Many residents dedicated hours of their time to collaborating with ABI, including J Lawrence Miller, President of Adair Park Today and Chair of the Murphy Crossing Coalition:

“I came into the Chairmanship of the community-created and driven Murphy Crossing Coalition with, like many neighbors, a deep distrust of Atlanta BeltLine, Inc. The community insisted as we partner with ABI, not to allow ABI to drive a process not completely understood without strong voices from the neighborhoods affected by this development. Although adversarial at times, it was clear the ABI Community Engagement Team wanted to partner with, not guide, us.

“I am appreciative of the effort. It’s an engagement never seen before. I attended every meeting, asked pertinent questions and got answers both orally and in writing. We were able to share these responses with our neighbors and communities.

“As a result of this relationship, there is no comparison to the previous RFP. I am clear the ABI Community Engagement Team heard our neighbors. The new draft RFP appears to have taken in almost every recommendation the Murphy Crossing Coalition, representing the community surrounding Murphy Crossing, into consideration.

“There are differences in opinion as to process, but as for the substance, what was not included can be worked out with the developer. We are happy to have had this opportunity and look forward to future opportunities to work with ABI on projects affecting Southwest Atlanta.”

Displacement of existing residents (both homeowners and renters) and small business owners is a key concern.

“I’m hoping this development will bring economic development, job creation, and mixed-income housing with affordability,” said Judy Walker, President of Oakland City Community Organization. “As a resident of Oakland City for 39 years, I want legacy residents – those who have carried this community for a long time – to be able to stay, and for people who grew up here to be able to live, buy, and work in this neighborhood.”

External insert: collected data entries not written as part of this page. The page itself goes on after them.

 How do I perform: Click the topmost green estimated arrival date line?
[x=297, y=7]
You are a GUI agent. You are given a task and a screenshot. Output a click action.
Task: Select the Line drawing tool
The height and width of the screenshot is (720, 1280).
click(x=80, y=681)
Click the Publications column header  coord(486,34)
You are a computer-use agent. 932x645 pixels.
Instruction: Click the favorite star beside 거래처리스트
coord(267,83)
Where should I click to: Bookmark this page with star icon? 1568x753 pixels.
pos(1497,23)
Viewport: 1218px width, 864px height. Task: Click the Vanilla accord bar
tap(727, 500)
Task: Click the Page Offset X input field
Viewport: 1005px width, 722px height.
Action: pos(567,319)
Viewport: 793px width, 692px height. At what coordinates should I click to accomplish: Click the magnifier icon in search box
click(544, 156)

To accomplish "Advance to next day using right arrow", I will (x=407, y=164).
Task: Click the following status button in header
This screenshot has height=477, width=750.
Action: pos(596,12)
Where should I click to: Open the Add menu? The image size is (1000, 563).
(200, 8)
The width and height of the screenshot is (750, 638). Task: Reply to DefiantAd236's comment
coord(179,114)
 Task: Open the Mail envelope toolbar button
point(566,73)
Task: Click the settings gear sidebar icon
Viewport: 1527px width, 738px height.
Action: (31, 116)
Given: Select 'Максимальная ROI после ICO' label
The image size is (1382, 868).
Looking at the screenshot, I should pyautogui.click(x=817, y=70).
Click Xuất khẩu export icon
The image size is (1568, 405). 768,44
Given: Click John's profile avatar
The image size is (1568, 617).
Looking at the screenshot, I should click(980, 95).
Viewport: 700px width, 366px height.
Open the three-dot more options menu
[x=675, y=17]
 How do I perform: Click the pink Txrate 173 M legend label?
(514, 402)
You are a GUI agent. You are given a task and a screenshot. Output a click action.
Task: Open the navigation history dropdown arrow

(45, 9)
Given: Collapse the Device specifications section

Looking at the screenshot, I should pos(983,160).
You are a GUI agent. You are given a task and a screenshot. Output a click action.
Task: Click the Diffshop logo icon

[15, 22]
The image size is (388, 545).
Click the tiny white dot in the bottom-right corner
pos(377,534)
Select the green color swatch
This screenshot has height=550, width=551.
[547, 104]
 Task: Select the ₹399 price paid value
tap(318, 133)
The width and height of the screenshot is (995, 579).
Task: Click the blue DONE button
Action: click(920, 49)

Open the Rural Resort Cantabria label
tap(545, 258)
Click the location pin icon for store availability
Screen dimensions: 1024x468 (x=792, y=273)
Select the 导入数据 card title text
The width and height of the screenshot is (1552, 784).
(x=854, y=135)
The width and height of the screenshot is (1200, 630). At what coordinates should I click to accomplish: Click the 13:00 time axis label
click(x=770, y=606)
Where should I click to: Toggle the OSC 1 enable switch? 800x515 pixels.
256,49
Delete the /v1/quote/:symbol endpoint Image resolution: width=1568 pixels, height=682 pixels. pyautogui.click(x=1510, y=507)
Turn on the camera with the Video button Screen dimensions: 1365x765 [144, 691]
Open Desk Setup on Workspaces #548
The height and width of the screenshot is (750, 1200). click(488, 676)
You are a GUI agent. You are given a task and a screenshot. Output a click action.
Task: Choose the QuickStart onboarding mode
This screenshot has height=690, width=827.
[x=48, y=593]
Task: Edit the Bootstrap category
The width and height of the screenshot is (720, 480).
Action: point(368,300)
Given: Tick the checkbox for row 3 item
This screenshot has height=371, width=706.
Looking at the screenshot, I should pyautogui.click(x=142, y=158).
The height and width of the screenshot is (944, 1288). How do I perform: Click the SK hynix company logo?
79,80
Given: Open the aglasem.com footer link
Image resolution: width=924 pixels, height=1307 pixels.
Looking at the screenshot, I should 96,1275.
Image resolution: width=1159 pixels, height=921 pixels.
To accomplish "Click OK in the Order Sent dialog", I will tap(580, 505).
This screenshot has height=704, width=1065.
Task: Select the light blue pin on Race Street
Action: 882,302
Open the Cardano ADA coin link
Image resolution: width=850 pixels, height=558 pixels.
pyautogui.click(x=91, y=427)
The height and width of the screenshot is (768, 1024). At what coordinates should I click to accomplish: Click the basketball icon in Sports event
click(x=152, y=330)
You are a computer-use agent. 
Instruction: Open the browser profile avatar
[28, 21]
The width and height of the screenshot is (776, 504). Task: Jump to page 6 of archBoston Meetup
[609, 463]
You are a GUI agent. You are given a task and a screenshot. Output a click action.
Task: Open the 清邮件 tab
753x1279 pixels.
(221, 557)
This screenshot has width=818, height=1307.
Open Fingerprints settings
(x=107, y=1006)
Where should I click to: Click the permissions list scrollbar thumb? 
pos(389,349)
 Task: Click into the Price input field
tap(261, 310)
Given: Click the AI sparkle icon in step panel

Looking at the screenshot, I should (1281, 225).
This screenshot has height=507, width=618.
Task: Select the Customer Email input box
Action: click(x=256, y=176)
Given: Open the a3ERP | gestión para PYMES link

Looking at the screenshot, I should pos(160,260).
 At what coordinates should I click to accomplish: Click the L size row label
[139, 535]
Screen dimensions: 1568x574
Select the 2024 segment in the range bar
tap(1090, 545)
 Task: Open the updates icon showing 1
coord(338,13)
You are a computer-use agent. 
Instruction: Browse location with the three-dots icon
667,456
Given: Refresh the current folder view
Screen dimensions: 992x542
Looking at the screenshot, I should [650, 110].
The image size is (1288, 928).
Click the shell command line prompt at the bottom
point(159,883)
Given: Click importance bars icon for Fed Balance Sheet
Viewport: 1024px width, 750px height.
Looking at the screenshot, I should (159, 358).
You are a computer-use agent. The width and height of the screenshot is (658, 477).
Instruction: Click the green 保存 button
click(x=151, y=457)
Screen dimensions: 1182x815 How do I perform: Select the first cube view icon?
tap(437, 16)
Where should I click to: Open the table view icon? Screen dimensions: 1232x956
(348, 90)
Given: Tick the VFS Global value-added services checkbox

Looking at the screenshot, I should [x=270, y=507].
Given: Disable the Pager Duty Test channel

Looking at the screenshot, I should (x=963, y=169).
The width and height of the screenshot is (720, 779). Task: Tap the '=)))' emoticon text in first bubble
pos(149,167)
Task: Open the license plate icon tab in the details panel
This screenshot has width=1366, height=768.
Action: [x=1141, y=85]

Team members across every department of ABI in the public input process, reviewing the Scope of Work from the previous RFP while simultaneously reviewing public comments and translating into draft language to be considered for use in the Scope of Work for the new RFP. Moreover, two City Council members, the Community Representative on Atlanta BeltLine, Inc. Board of Directors, and Invest Atlanta staff participated in the public input process. A third party was procured to assist as a neutral facilitator in public meetings – Makara Rumley of the Hummingbird Firm.

“When the Murphy Crossing Coalition reached out to the Beltline, we found a team sincerely willing to engage and address community concerns within the RFP,” said Nick Hess, Chair of NPU-S. “We’re pleased that ABI has embraced an engagement model that treats community as peers with legitimate interests to be negotiated with, and not as an audience that must be placated with token concessions. We look forward to continuing to work with ABI on future Murphy area projects with this ‘friendly adversary’ framework.”

The purchase of Murphy Crossing and the nearby Avon property are part of ABI’s expanding land acquisition strategy to guide thoughtful and equitable redevelopment around the Atlanta BeltLine.

This is the first chapter in this process. After the RFP is published, ABI will be unable to discuss the active procurement, but community engagement will resume with the selection of a developer. The final outcomes for the site have yet to be determined and the community will certainly have a voice.

ABI plans to release the RFP in early 2021. All previous presentations, meeting recordings, details, and timeline updates are (and will be) posted at www.beltline.org/murphy.